▶ _Task to carry out_: Duplicate the records word for word, starting at the line that contains "has height=274, width=344." and going through the end of the records. Leave the pictures out of your copy.

[Given records]

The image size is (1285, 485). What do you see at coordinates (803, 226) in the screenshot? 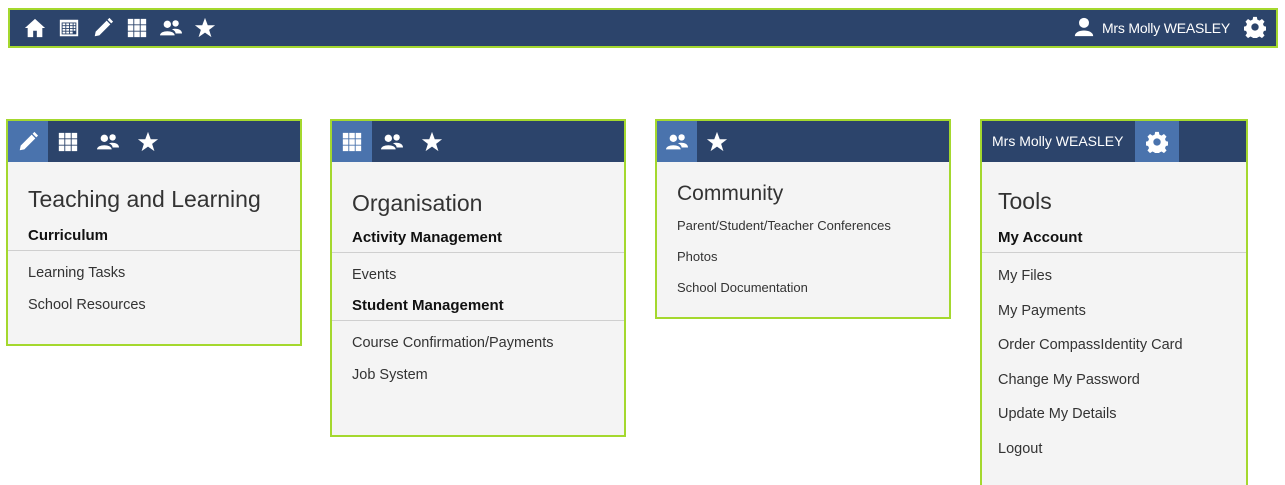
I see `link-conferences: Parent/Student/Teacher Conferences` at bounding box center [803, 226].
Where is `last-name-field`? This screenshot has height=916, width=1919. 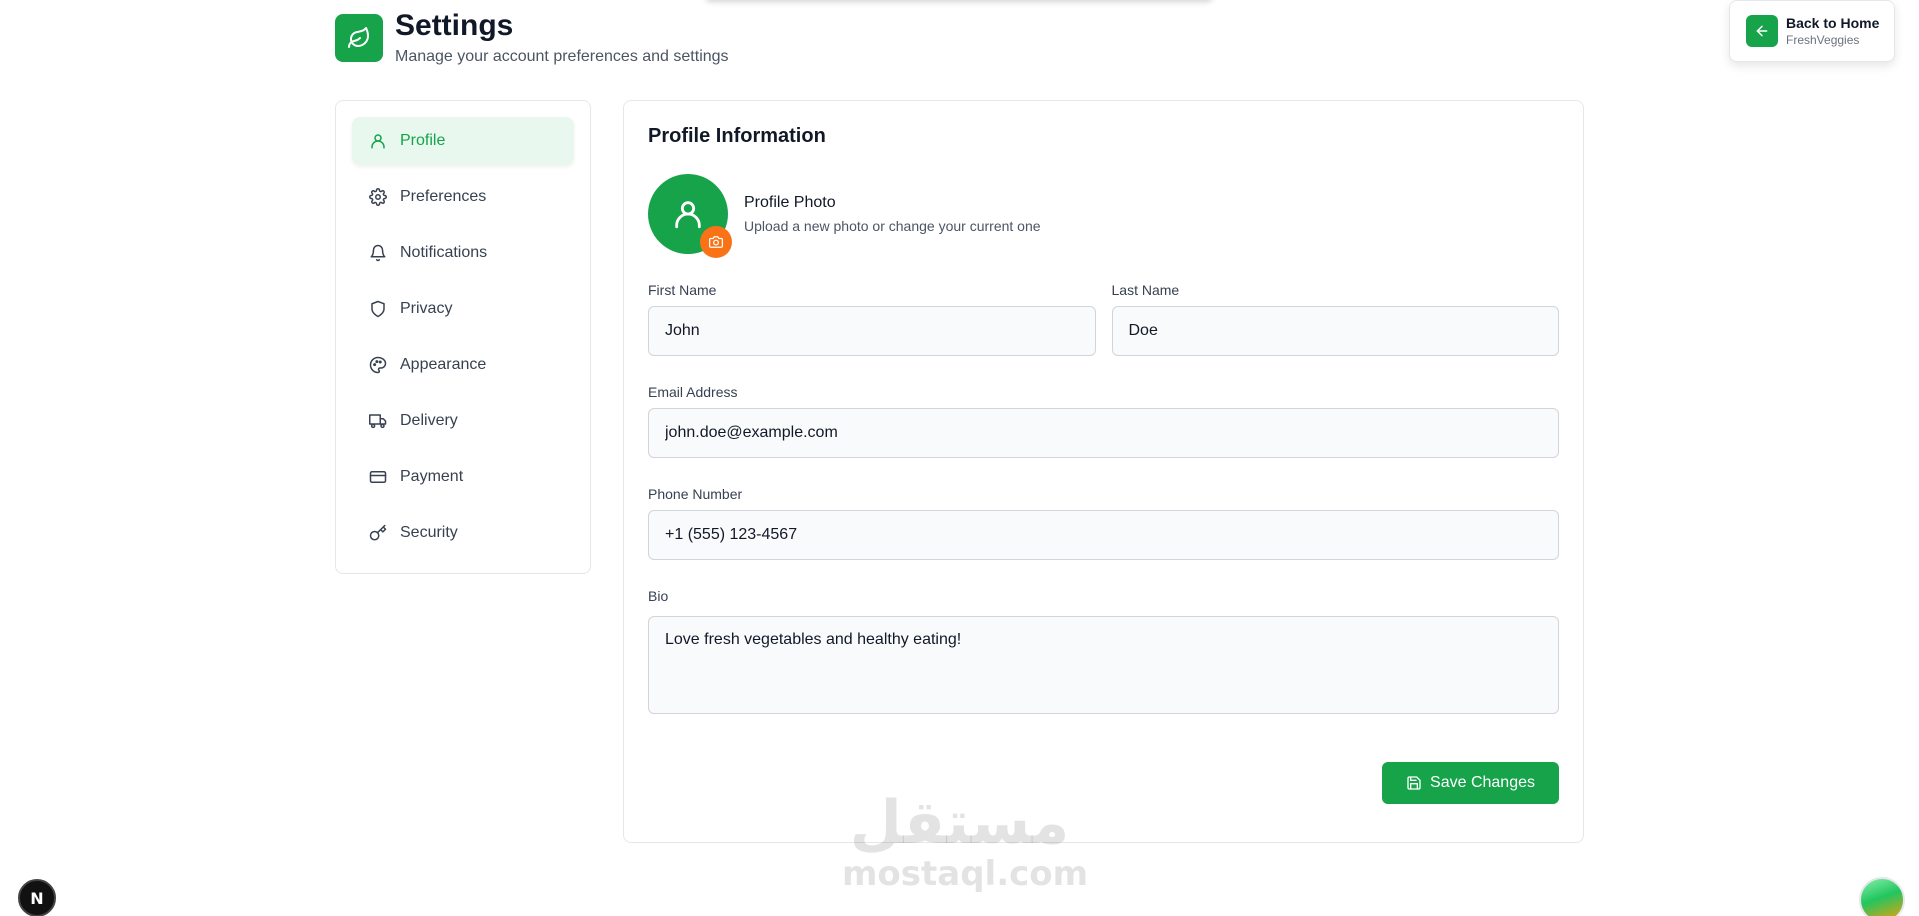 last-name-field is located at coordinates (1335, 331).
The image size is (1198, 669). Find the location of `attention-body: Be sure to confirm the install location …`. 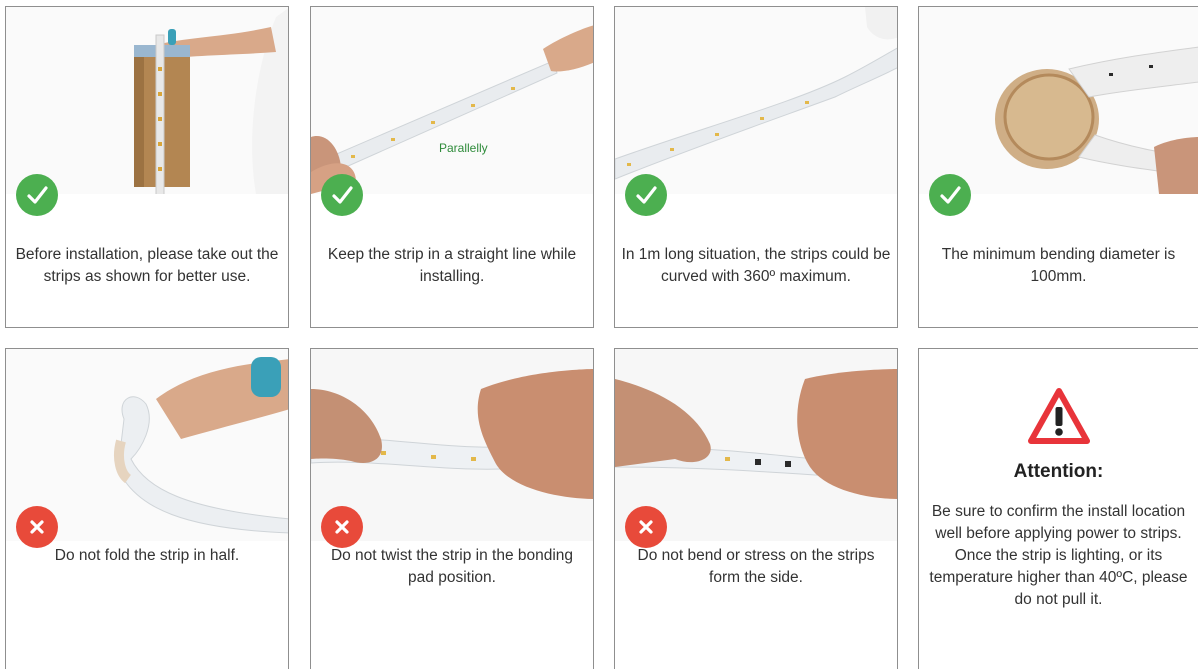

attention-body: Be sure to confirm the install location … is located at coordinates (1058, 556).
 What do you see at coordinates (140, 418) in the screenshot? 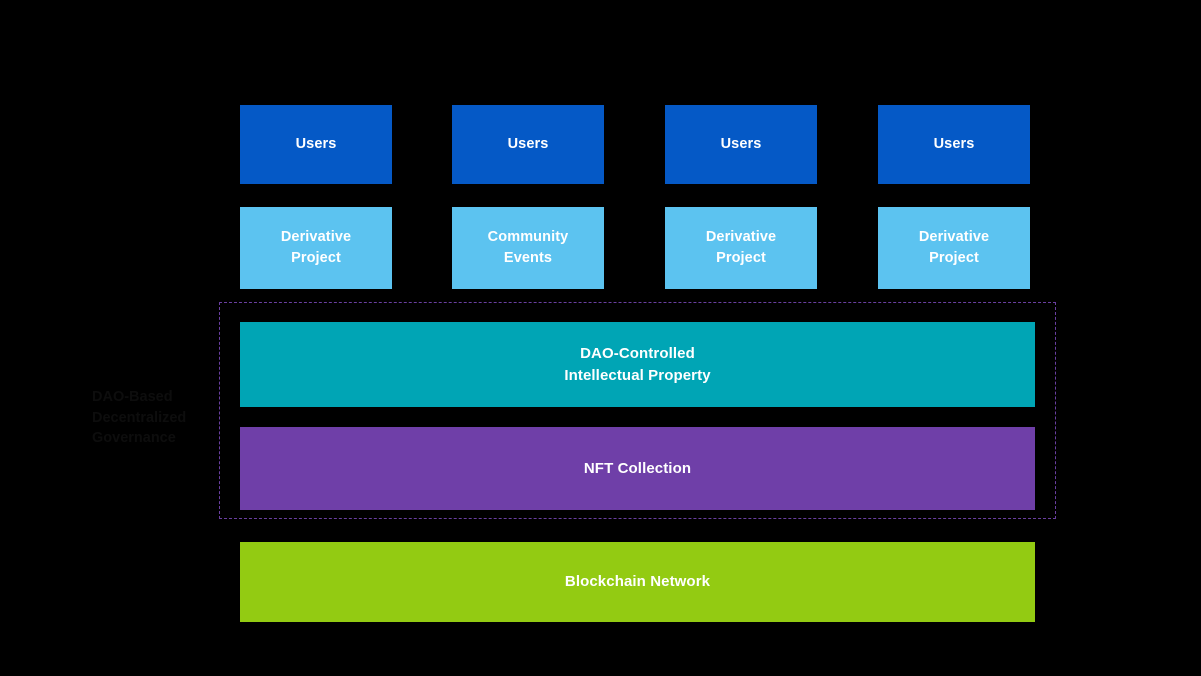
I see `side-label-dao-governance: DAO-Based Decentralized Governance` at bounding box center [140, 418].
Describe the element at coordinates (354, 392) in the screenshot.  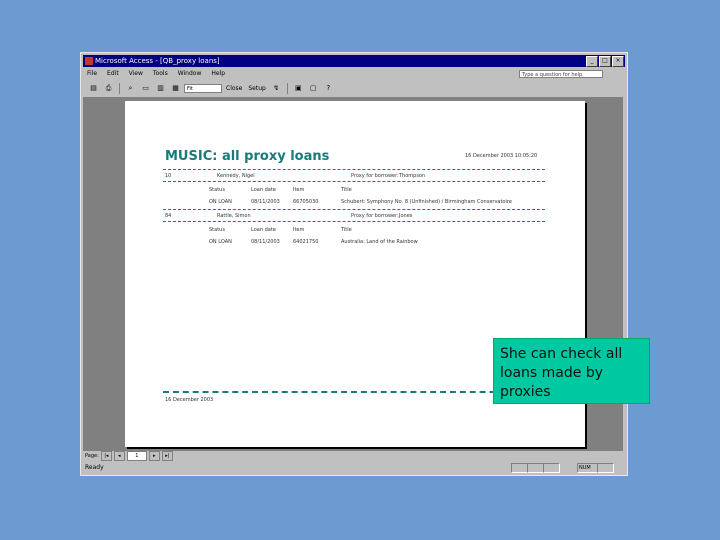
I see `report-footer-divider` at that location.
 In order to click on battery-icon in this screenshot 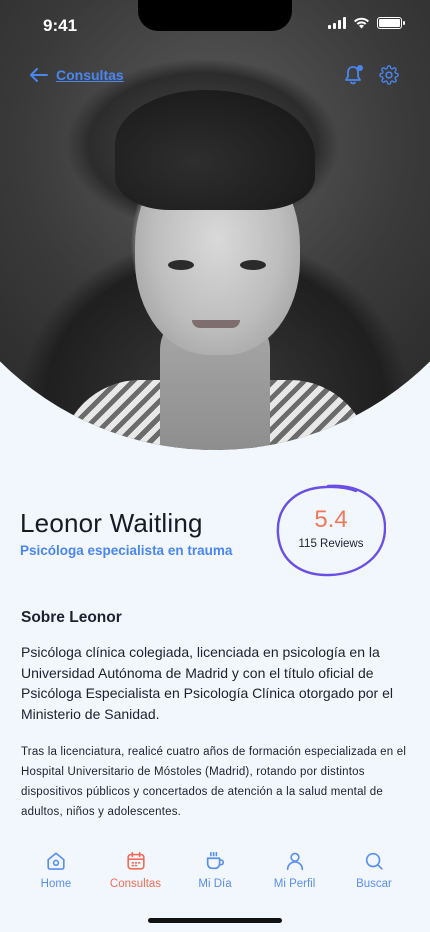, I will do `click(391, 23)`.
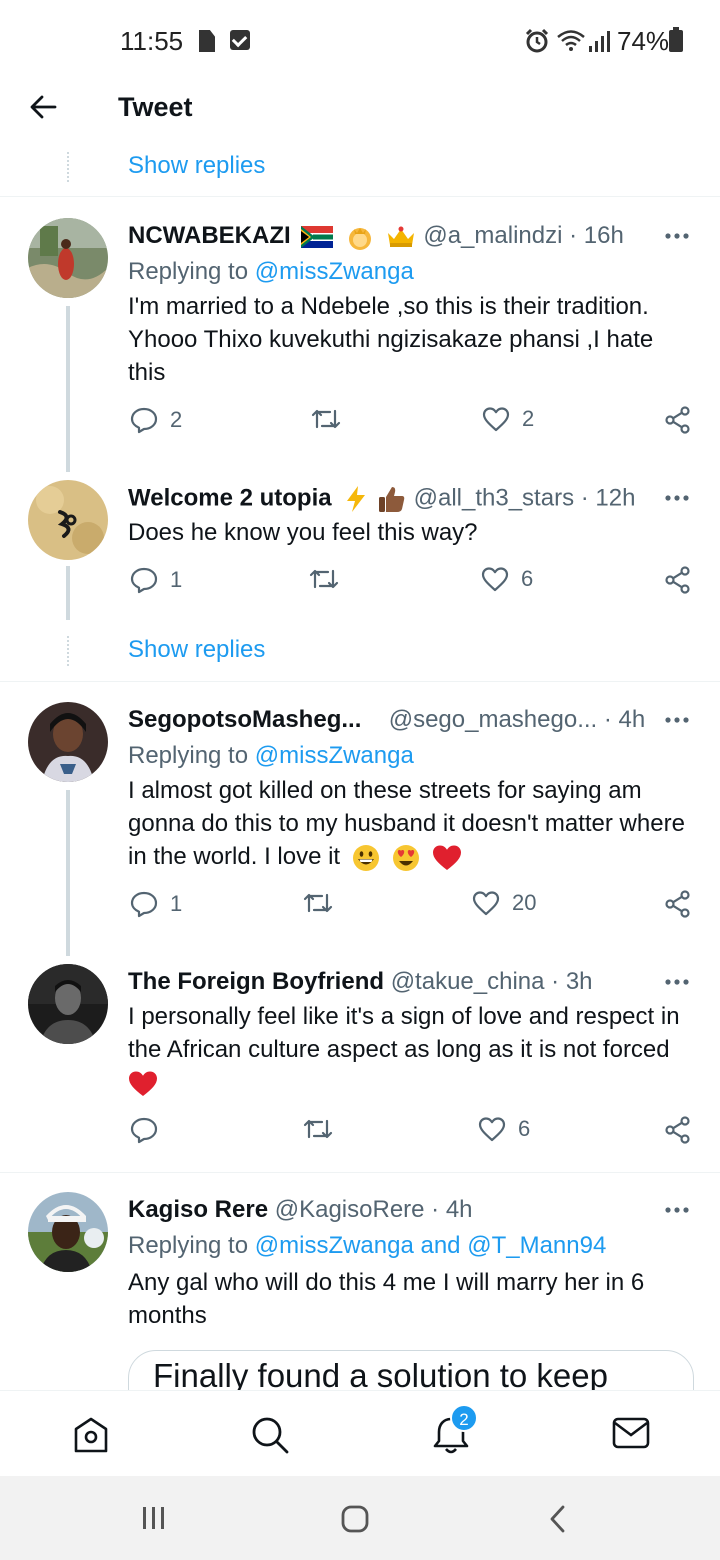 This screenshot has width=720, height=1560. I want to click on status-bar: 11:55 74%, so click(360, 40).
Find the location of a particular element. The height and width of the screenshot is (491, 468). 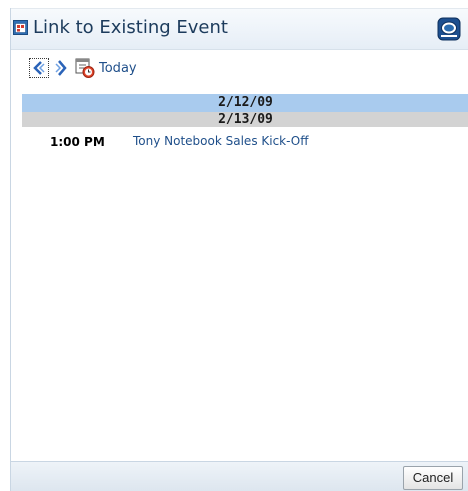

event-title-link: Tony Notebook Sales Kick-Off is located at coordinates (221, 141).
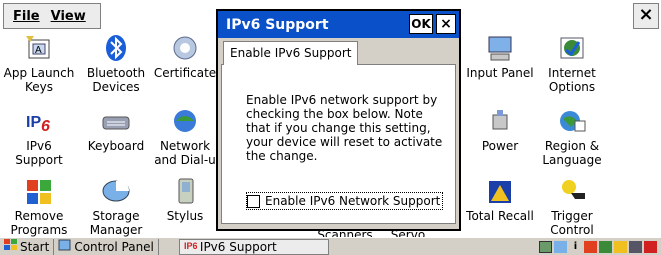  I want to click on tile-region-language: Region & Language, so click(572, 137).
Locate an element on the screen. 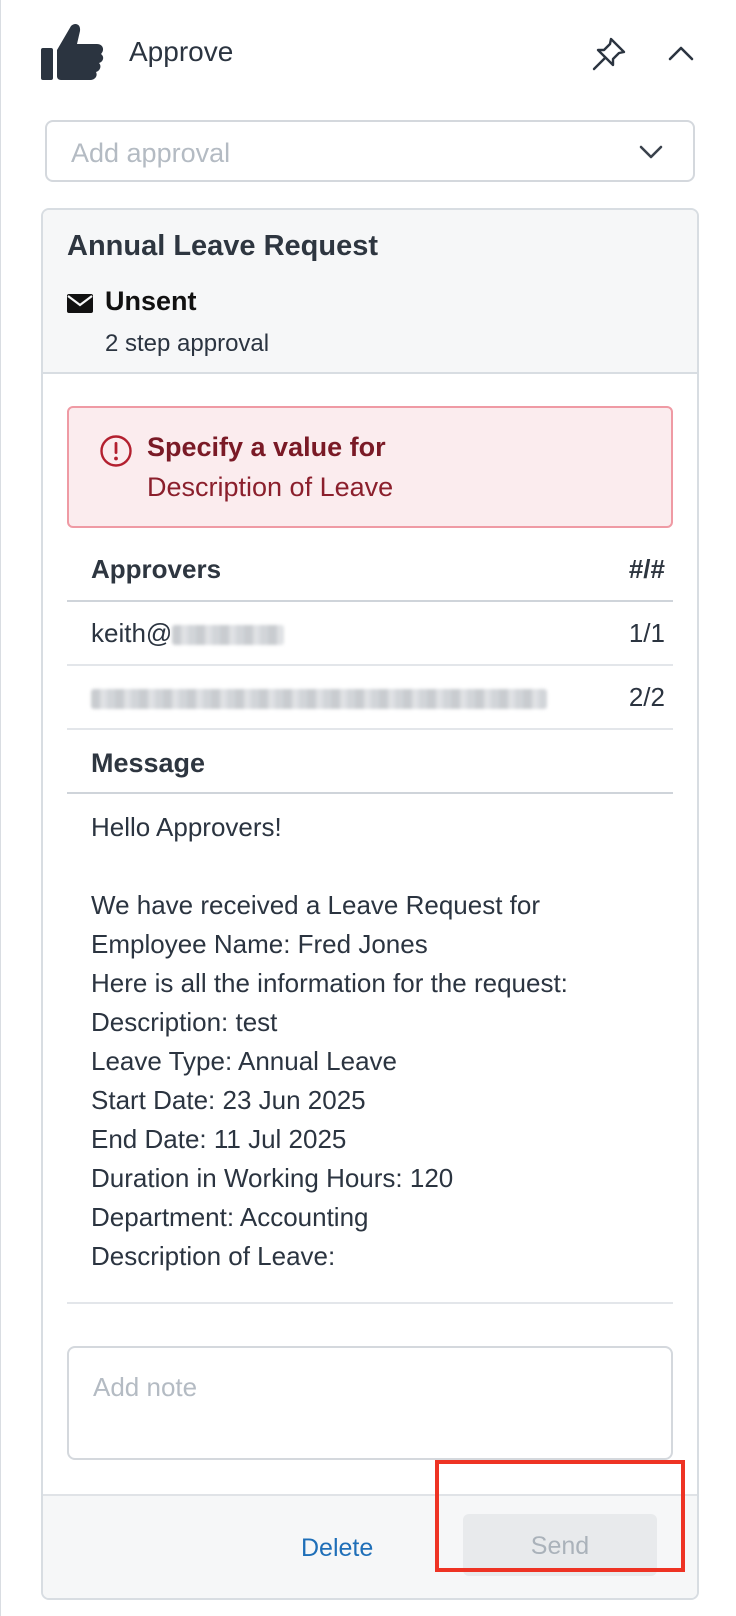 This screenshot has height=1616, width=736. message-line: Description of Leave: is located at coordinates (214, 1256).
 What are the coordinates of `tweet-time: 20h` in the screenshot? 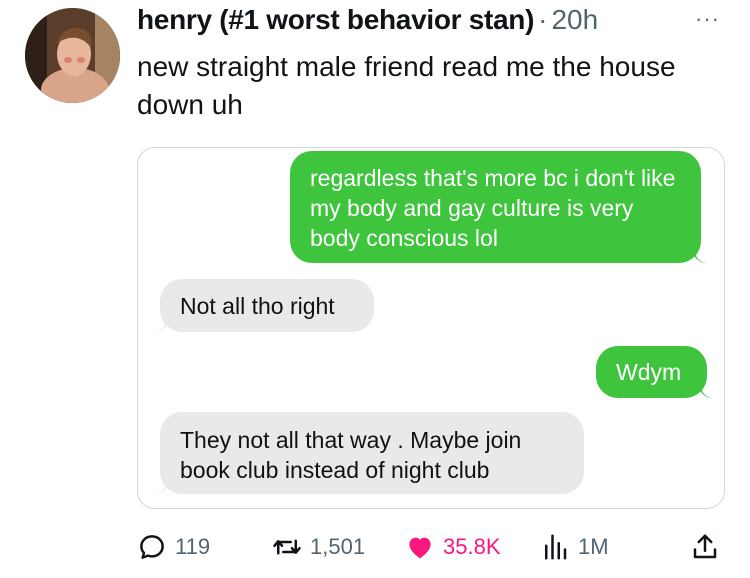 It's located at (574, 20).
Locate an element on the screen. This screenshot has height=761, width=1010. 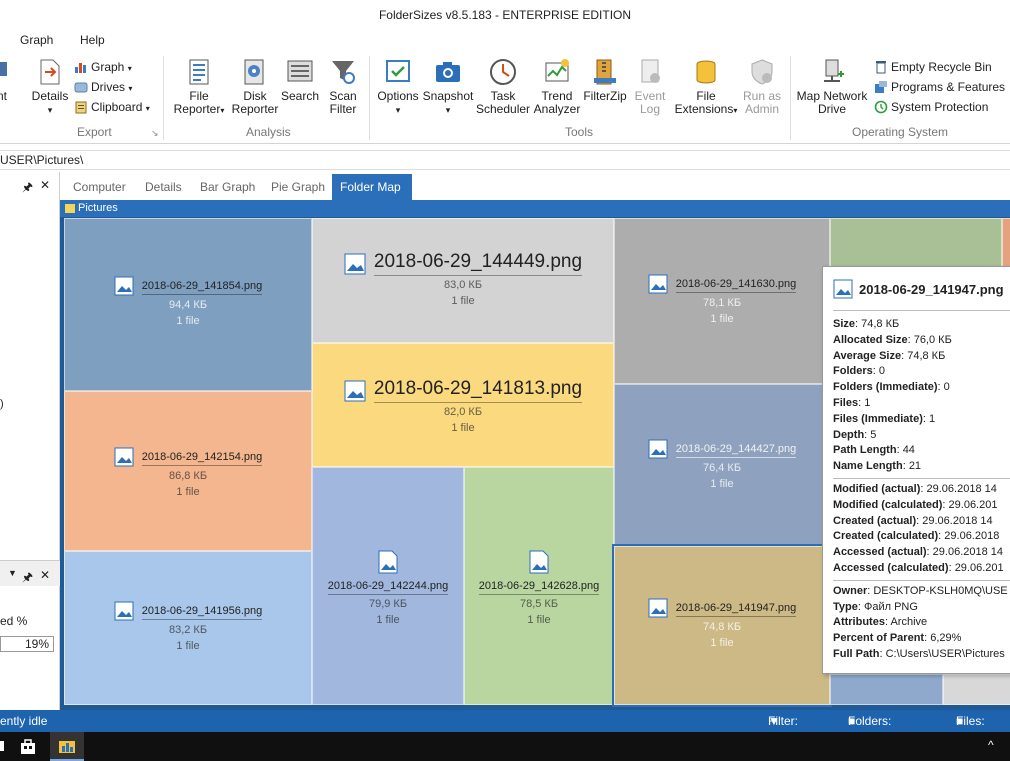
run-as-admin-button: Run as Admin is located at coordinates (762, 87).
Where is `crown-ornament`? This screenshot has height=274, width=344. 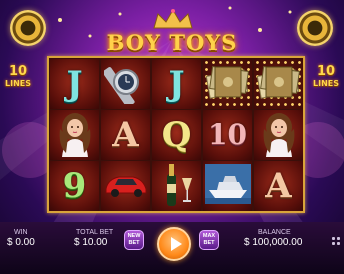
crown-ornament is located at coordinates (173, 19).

[/Given records]

▶ _Completed exercise_:
Where is `crown-ornament`? This screenshot has height=274, width=344. 
crown-ornament is located at coordinates (173, 19).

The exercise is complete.